The NVMe block deallocation/trim command takes very little time to operate and return its status. Two commands are available the Nvme Write 0's command and the Nvme Dataset management command. However, it takes significantly longer for the NVMe drive to actually erase these deallocated blocks and block erasure is necessary for a high sequential write performance. The different device types behaved in different ways. We used a simple test script: test\_deallocate.sh to experiment with this. test\_deallocate.sh simulates the NVMe usage in the Dune system. What this does is:

- 1. Either: Initially capture and write data to 800GBytes of the total 900 GBytes available on both of the the NVMe drives combined. This fills the drives with data. or deallocate all of the drives data.
- 2. Run a loop with an after trim delay. This loop will:
  - Trim the first 200GByte area
  - Sleep for the delay time
  - Capture and write 200 GBytes into the first 200 GByte area
  - Trim the second 200GByte area
  - Sleep for the delay time
  - Capture and write 200 GBytes into the second 200 GByte area
- 3. Repeat the loop increasing the delay each time.

The Seagate FireCuda 520 drives proved problematic and seem to have firmware or controller issues when writing large chunks of data. We observed:

- 1. If the drives were first filled with data and the above algorithm was run the write performance went down to a stable 1000 or 2000 MBytes per second and it seemed to be a binary swap between these speeds. The amount of delay after the deallocate did not seem to make a difference.
- 2. If the drives were first completely deallocated the performance was generally high.
- 3. Testing one drive in a Linux system showed that writing more than 100G to a single drive appeared to show the slow 500/1000 MBytes per second performance.
- 4. The usage of deallocate did not seem to make much difference while in the processing loop.
- 5. The drive does not update the "nuse" namespace block usage register.

The Samsung 750 Pro drives behaved much better. We observed:

- 1. Apart from deallocating the unused space, the deallocate command did not seem to effect performance much (4369 → 4467 MBytes/s, note includes a larger delay in the tests). We assume the drive is efficient at erasing the blocks and can do this at a rate close to the write block time.
- 2. It was noted that if the 200 GBye writes were made directly after each other performance dropped to around the 3729 MBytes/s level. If a 10 second delay was placed between 200 GByte captures



this did not happen. We assume the block erasing process is slightly slower than the block write process or some other housekeeping tasks are on-going.

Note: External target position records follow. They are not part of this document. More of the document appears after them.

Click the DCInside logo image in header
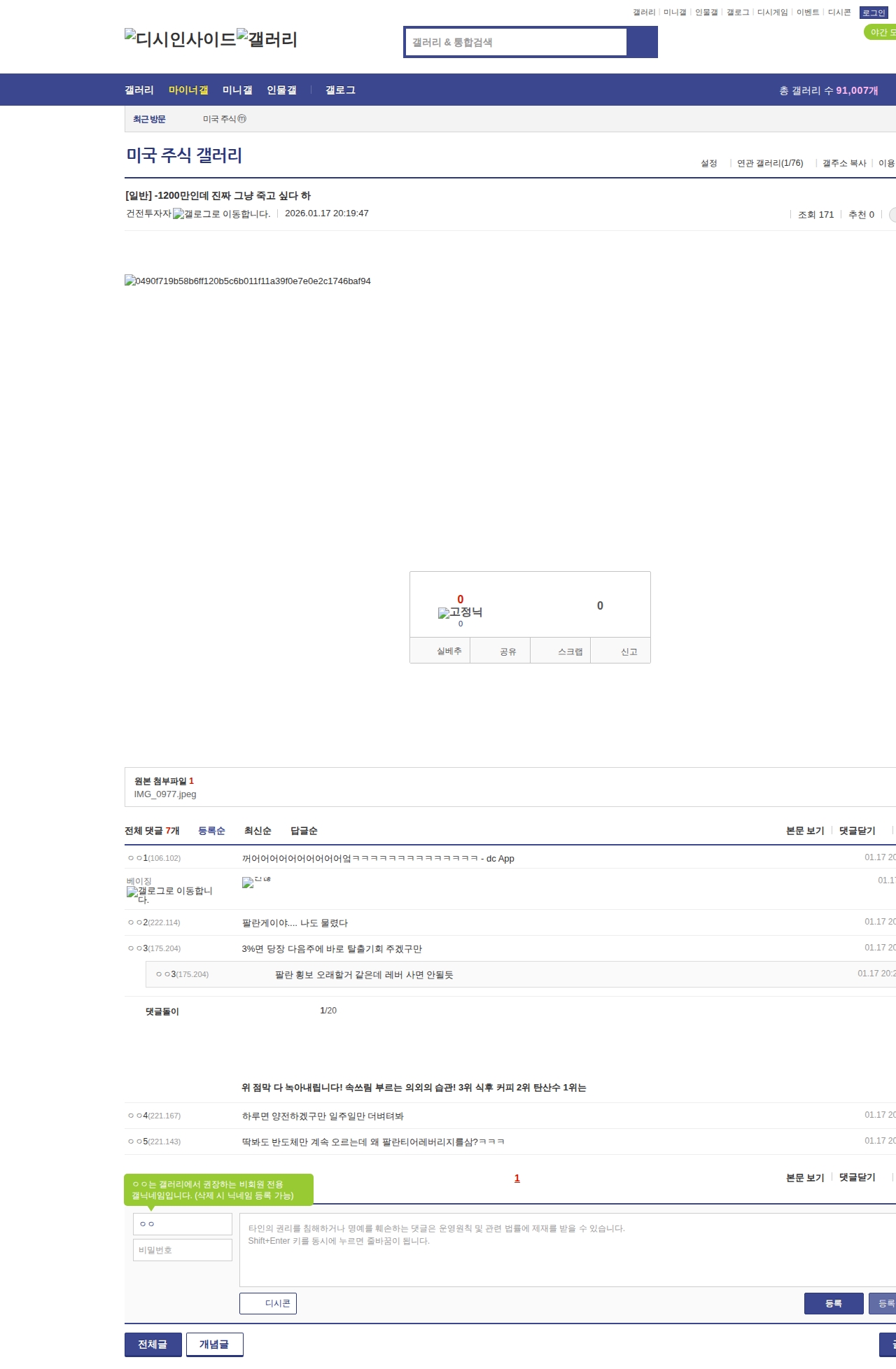Screen dimensions: 896x1369 (180, 39)
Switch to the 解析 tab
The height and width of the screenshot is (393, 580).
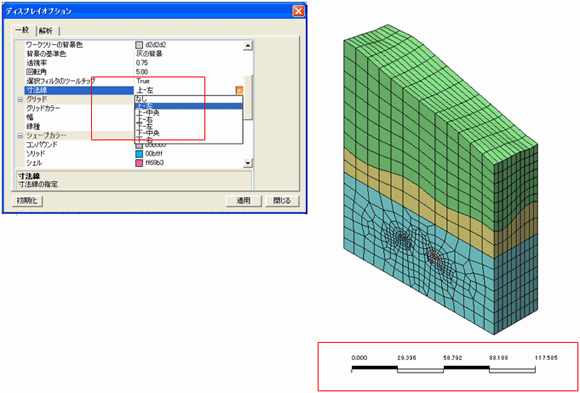(48, 31)
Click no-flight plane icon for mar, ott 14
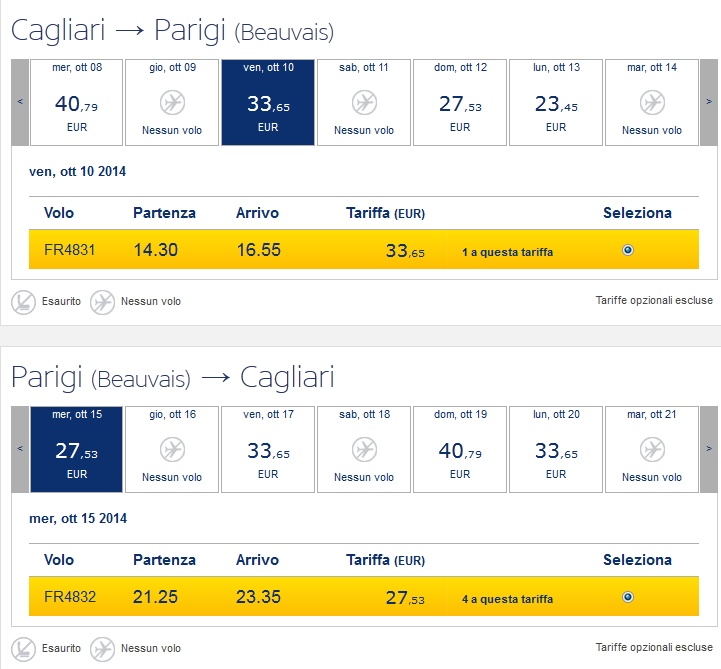The image size is (721, 669). click(652, 102)
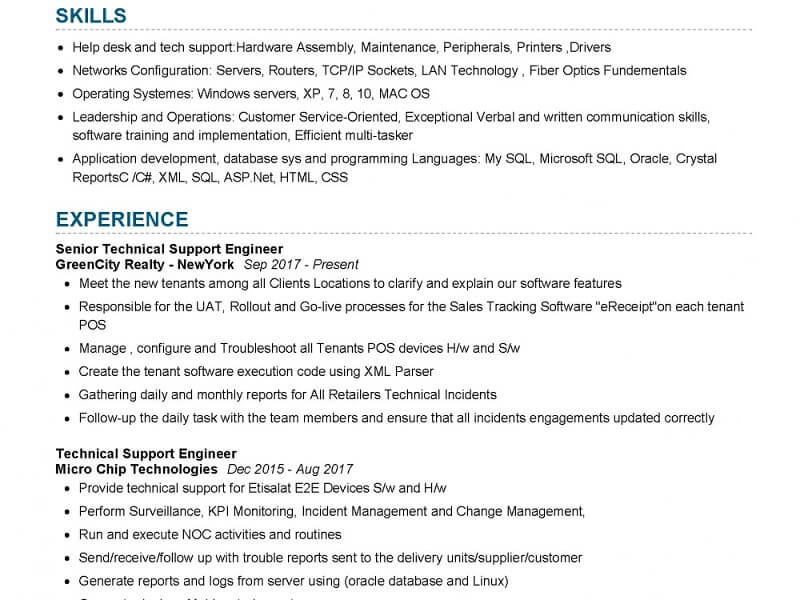
Task: Click the Micro Chip Technologies company name
Action: pyautogui.click(x=136, y=469)
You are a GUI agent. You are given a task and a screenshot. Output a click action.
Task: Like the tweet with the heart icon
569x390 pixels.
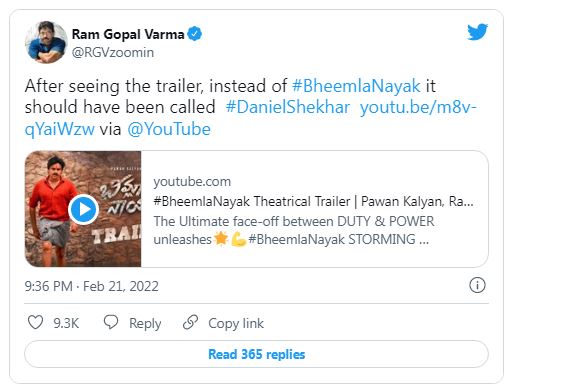click(36, 322)
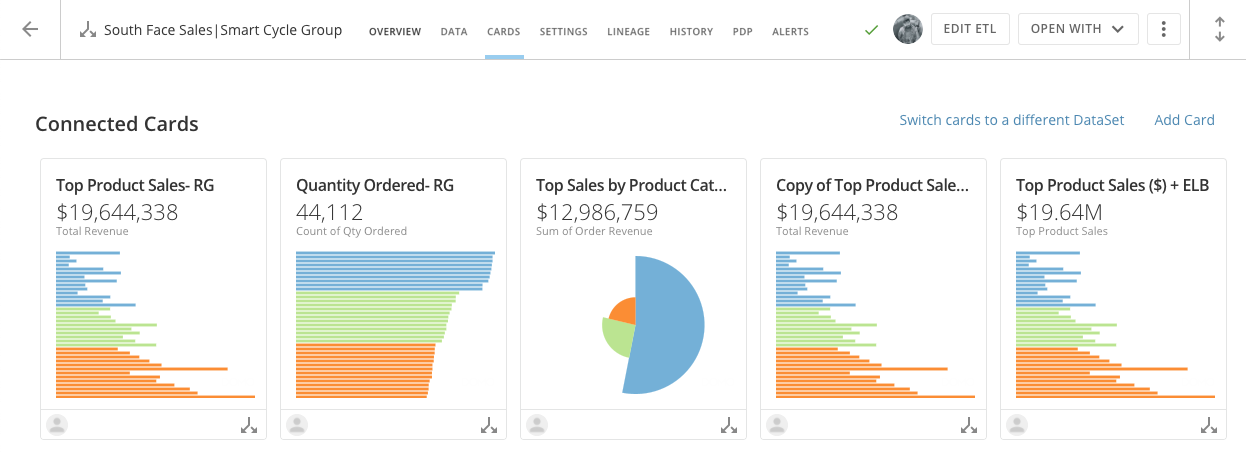Select the Settings tab
This screenshot has width=1246, height=452.
pyautogui.click(x=563, y=32)
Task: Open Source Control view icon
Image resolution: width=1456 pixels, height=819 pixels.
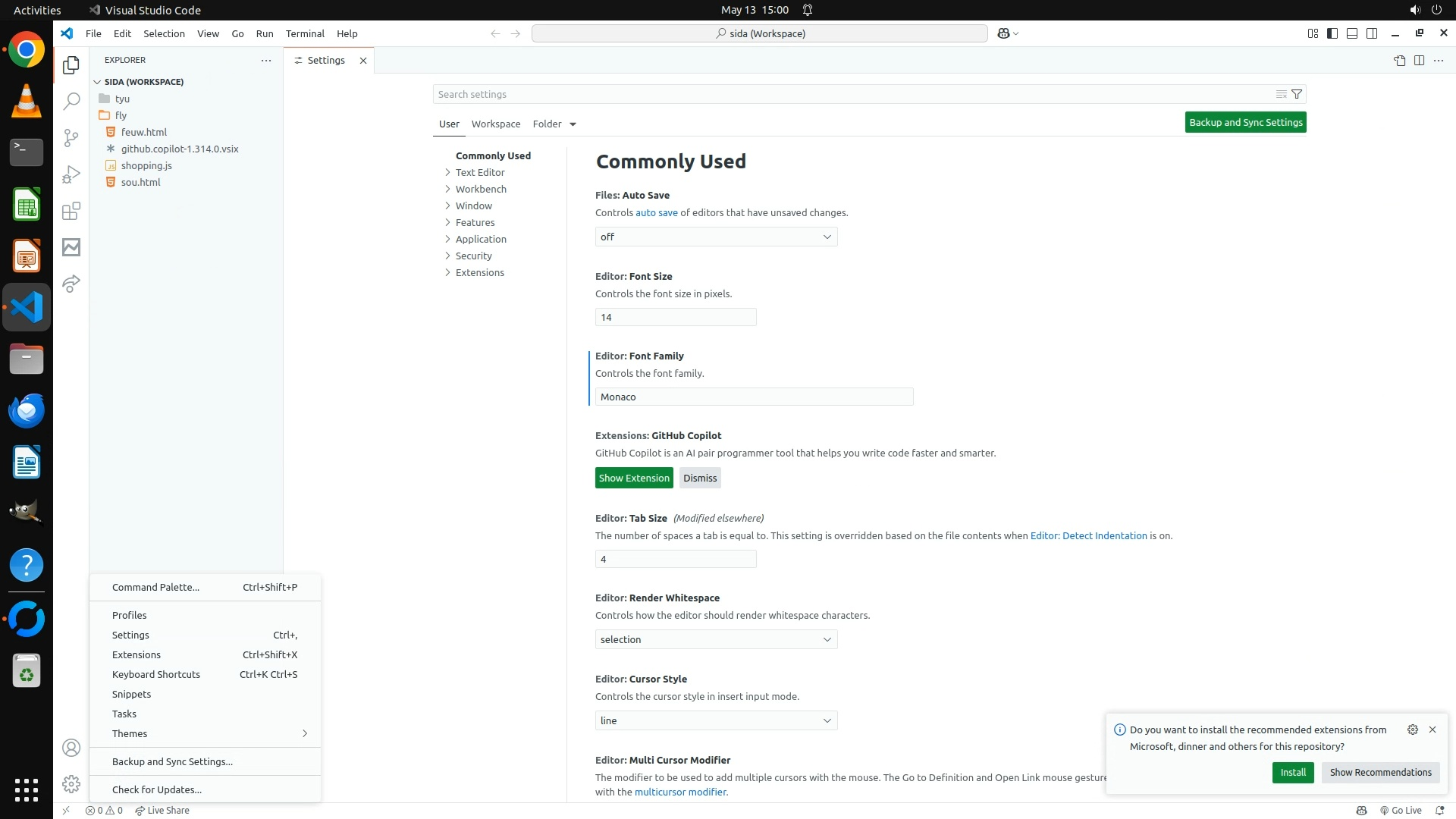Action: coord(71,138)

3. The drive does update the "nuse" namespace block usage register. It can be seen decrementing after a deallocate command over a few minutes.

At this point in time we believe that using the Samsung 750 Pro 500 GByte drives seem like the best option and no deallocate commands will be necessary for normal Dune usage although it would likely be beneficial to use the NvmeRead engine to trim/deallocate the 200 GByte region after the data has been read.

It would be good to do a long term capture test to see how the performance degrades with usage and drive wear.

## 13. Notes

1. When running at full data rate these device could use around 25 Watt's of heat, so cooling systems might need to be implemented. However if run for one 200 GByte sample once per day this should not be a problem.